Sounds like the movie, right? On paper, it's basically the same. It's just that the Will Smith-led film adaptation is horribly miscast and tonally off. Every creative decision is botched, so that no one (old fans or newcomers) could possibly enjoy it.
Wild Wild West did the original show dirty
CBS
While "The Wild Wild West" has a sense of humor about itself, the laughs are generally derived from Gordon's elaborate disguises. He can just as easily pretend to be a British big game hunter with the ostentatious name of Sir Ian Jellicoe Cooper-Featherstone as he can a cheerfully alcoholic Civil War lieutenant named Jonathan Greely. These are broad alter-egos, but they never overwhelm the action-packed plots.
And that's what that stinks about "Wild Wild West": Its set pieces are played for laughs. It's a movie that's afraid to embrace its own outlandish premise, so it makes fun of itself instead. This leaves us with James West, who, as played by Will Smith, is nowhere near as bruisingly proficient in punch-ups as Robert Conrad's iteration. Kevin Kline is equally awful as Gordon, who's portrayed as a clown before he gets into costume.
The movie so deeply travestied the series that Conrad spoke out about it. He thought West should've been a Wesley Snipes-Denzel Washington combo (I think Snipes would've been perfect straight-up), but he was most upset about Kenneth Branagh playing the villainous Dr.

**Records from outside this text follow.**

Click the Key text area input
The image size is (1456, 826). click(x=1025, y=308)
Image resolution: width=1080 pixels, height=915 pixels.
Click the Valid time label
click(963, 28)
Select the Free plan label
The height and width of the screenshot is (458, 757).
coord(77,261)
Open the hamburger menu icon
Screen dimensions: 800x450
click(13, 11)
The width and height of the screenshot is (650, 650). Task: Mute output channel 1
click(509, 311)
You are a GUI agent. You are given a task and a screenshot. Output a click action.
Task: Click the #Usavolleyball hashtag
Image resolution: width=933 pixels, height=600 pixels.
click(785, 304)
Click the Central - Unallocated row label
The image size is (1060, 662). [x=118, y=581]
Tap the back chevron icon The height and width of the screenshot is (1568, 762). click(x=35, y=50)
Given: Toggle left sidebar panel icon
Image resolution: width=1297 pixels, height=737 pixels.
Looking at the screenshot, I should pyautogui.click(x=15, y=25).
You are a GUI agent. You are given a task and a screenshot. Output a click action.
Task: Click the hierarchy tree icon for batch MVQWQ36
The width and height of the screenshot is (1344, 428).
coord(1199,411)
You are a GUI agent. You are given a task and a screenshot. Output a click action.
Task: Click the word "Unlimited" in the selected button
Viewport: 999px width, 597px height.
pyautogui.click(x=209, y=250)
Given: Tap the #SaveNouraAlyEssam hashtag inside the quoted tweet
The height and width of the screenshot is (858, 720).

Loveless. In the show, the character's brilliantly depicted by little person actor Kevin Dunn. But rather than honor Dunn's memory by casting another little person actor, the film turns the character into a double-amputee. Again, it's a grievous violation of what made the show special.
10 years after the film's release, Smith agreed with Conrad's criticisms. Later, in his memoir, "Best Possible Place, Worst Possible Time: True Stories from a Career in Hollywood," Sonnenfeld argued the movie could've worked if George Clooney hadn't dropped out of playing Gordon.
Having seen it, I can attest: nothing would've fixed "Wild Wild West." It's a misconceived, lead balloon of a movie.